Thiele: There’s no doubt that scale plays a
role. It gives us a lot of heft in approaching PIMCO, Vanguard, Fidelity, or
another provider. We’re driving a lot of business to them. We only have 20 core
funds plus company stock—we’re not one of those places with a menu of 50 or 60.
When we put a firm in our core offering, they know that’s a pretty high place
to be, and so the scale helps us immensely.
But our
corporate philosophy is certainly aligned to the overall savings picture. There
are two ways for our employees to make out to the point where they can have a
nice retirement. One, of course, is saving more—both by employees and through our
additions. We’ve added to that aspect with our increased match.
The
second way is by members paying less for high-quality investments. We’re as
focused on the cost side of the balance sheet as the savings side of the
balance sheet. And we’re heavily focused on the cost side. In our meetings, we
talk very much about the expense ratio—just one of a pantheon of indicators for
monitoring the investments. And we’re quite proud our average expense ratio
right now is 25 basis points. Our target date funds are 9 basis points.
CIO:
Did you go the
custom route with the target-date funds? For corporations of Microsoft’s size,
I know many choose to DIY.
Thiele: No, and I think you aren’t going to see
us go into the custom space just to be different. Some people do make their own
target-date funds with all these nontraditional features, but all of a sudden
the expense ratio vaults up to 50 or 60 or 70 basis points. We’re content using
institutional products that are high quality, top of their Morningstar class, and
take care of themselves. We can find what want in the open market, and combine
that with a very focused negotiation on fees. We know that what our employees
aren’t paying in fees goes directly in their pockets—or, rather, 401(k) accounts.

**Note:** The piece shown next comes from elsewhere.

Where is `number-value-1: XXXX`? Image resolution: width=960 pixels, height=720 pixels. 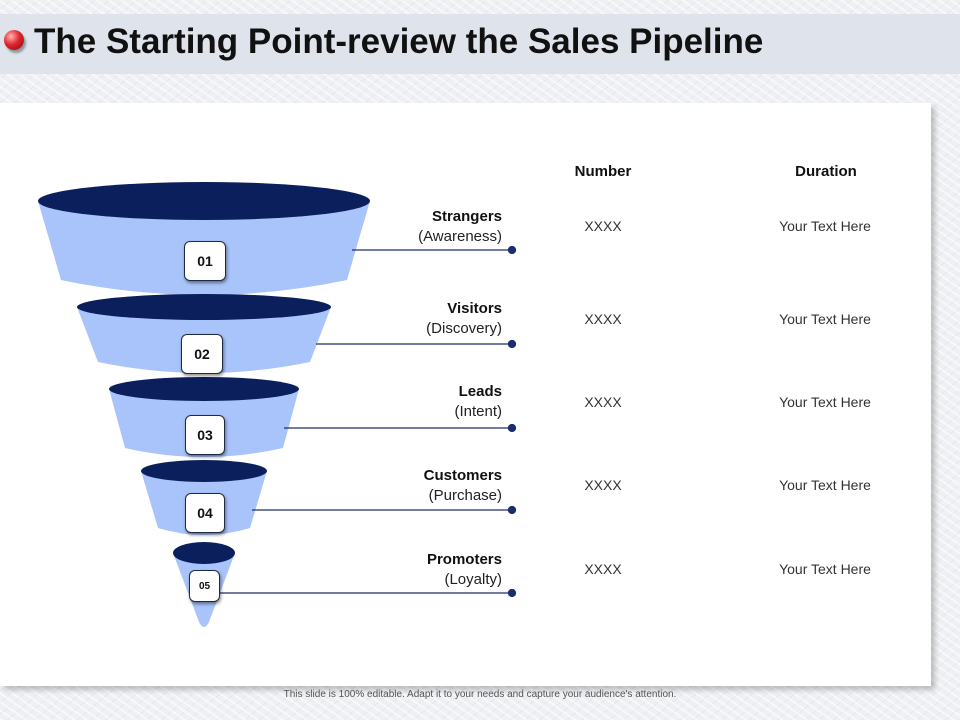 number-value-1: XXXX is located at coordinates (603, 226).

CIO: I’ve read a host of research
showing automatic enrollment is among the most powerful tools for DC retirement
saving. Is Microsoft on board with this?
Thiele: We do not use auto-enrollment, which I
know makes us a bit of a contrarian. Instead, we worked with Fidelity—our plan
administrator—to pioneer a system called ‘easy enroll.’ New employees get an
email very early in their tenure with an ‘easy’ button where they can join at
8%, 10%, or 12% contribution and we take care of the rest. That is attached to
an auto-escalation of 1% a year, and we find that this easy enroll system is
very successful. We already have a very high participation rate—above 90%—and
we felt that the people on the sidelines might be there for their own good
reasons.
CIO: Last question. Intel’s DC chief
Stuart Odell recently told me, “Employees, when you ask them,
just want cash compensation. In the DC world, you only have to do as much as the guy next
door to attract and retain talent.” Has this been your experience as a
tech company plan sponsor? Something tells me no.

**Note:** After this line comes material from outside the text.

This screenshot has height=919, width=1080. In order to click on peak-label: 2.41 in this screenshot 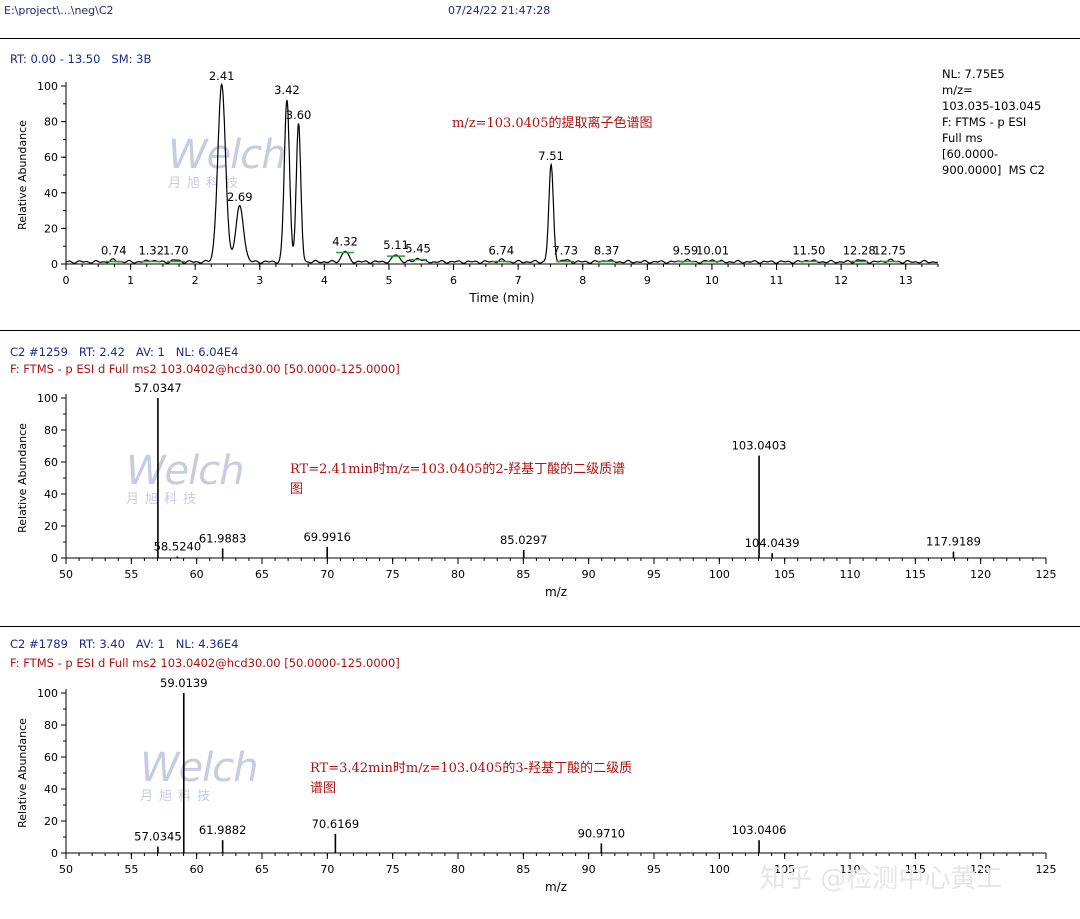, I will do `click(222, 76)`.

Thiele: I lament the thought that quote
expresses. I really disagree with it. It’s probably overly cynical and doesn’t
exactly reflect the current research. Non-subjective techniques like conjoint
analyses—which are very, very statistically valid—show a clear, significant
appreciation for retirement contributions and increasing retirement
contributions.
We’re
very content that investments in our health and retirement plan absolutely get
the bang for the buck. These investments earn credit from our employees and
credit from the marketplace in attraction, retention, and motivation of our
employees. They’re a competitive advantage.